### [DIRECTIONS FOR THIS TASK]
Only the lines from the one containing "This screenshot has width=447, height=766." through the end of the material should be printed, exactly as they appear. Leave out pictures.

### [SOURCE MATERIAL]
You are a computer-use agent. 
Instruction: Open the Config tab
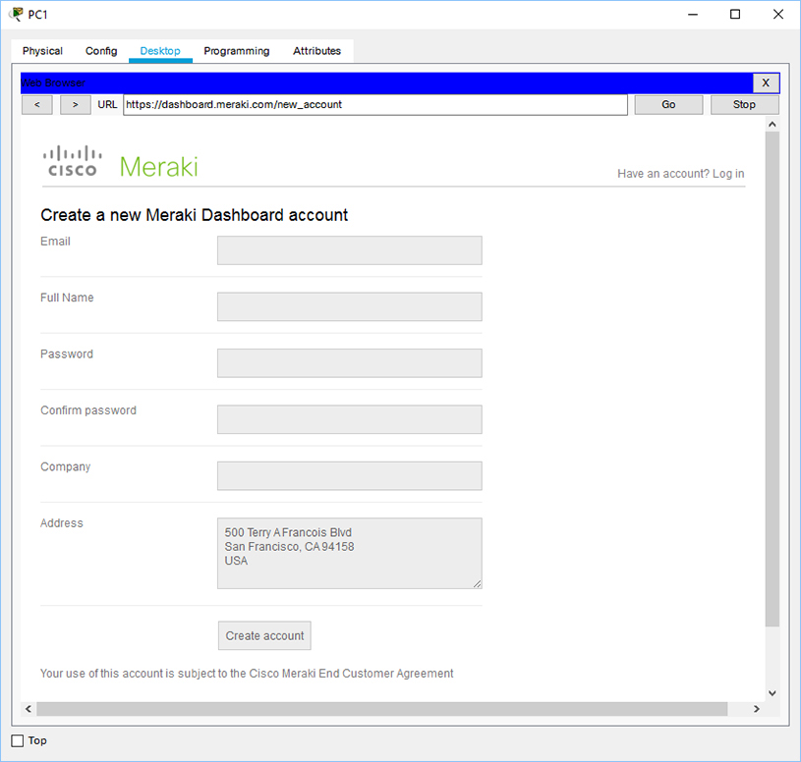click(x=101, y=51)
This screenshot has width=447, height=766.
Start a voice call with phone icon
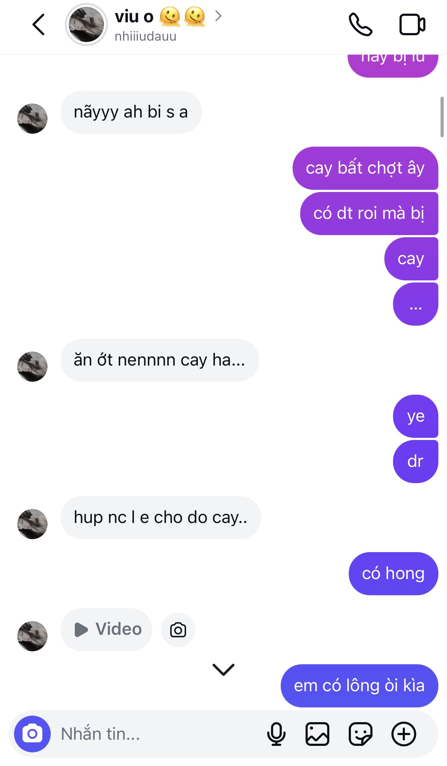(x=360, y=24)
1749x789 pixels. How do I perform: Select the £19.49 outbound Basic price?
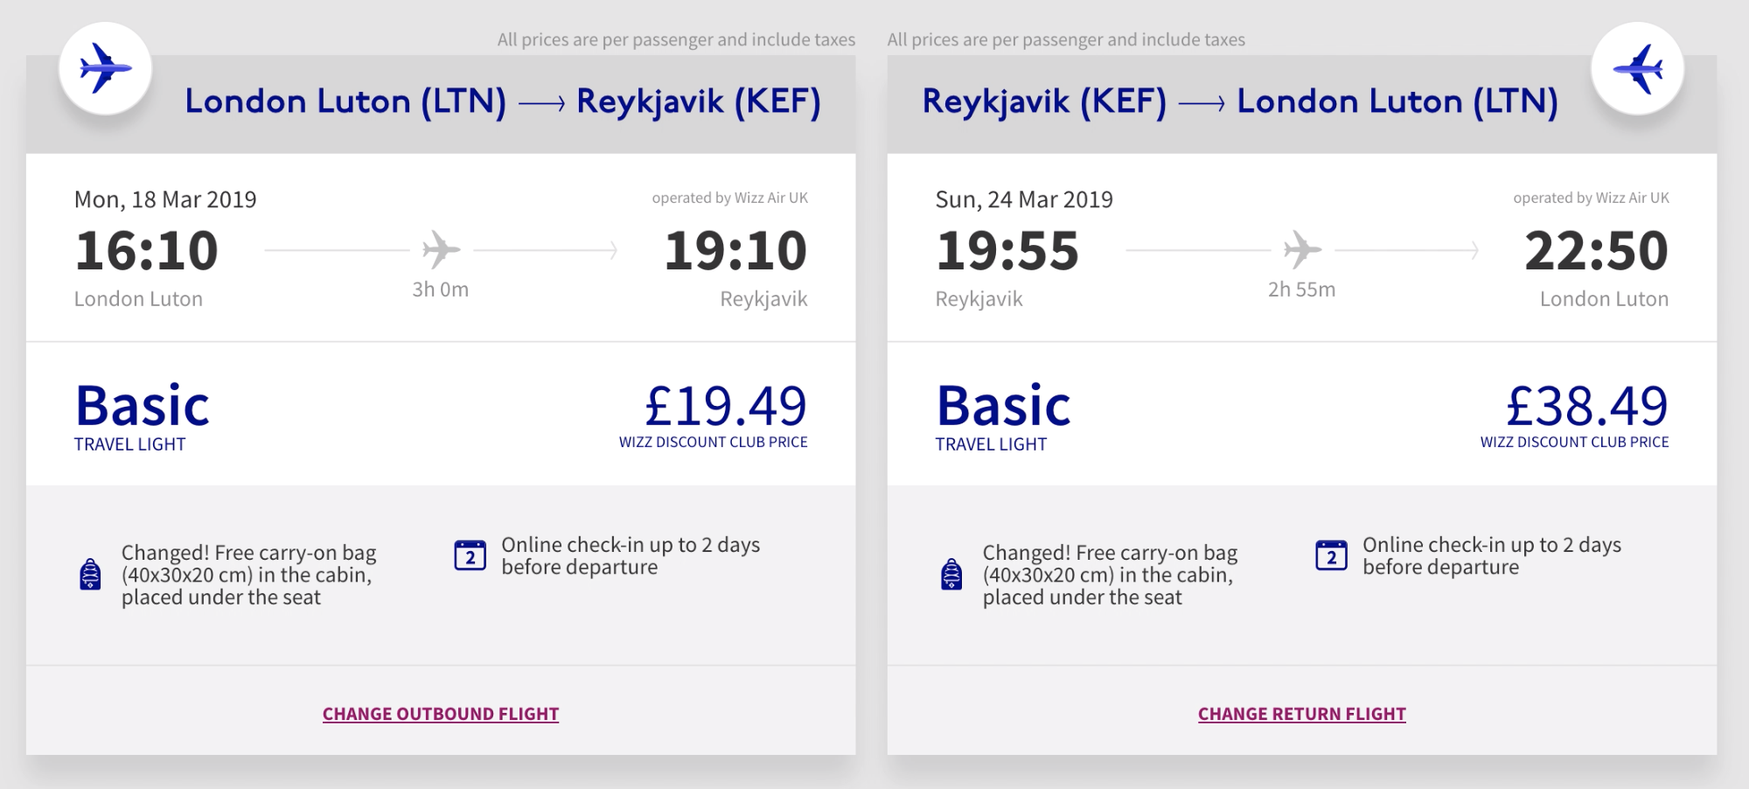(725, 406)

### [RESULT OF THIS EXERCISE]
This screenshot has width=447, height=766.
Start a voice call with phone icon
(x=360, y=24)
1749x789 pixels. How do I perform: Select the £19.49 outbound Basic price?
(725, 406)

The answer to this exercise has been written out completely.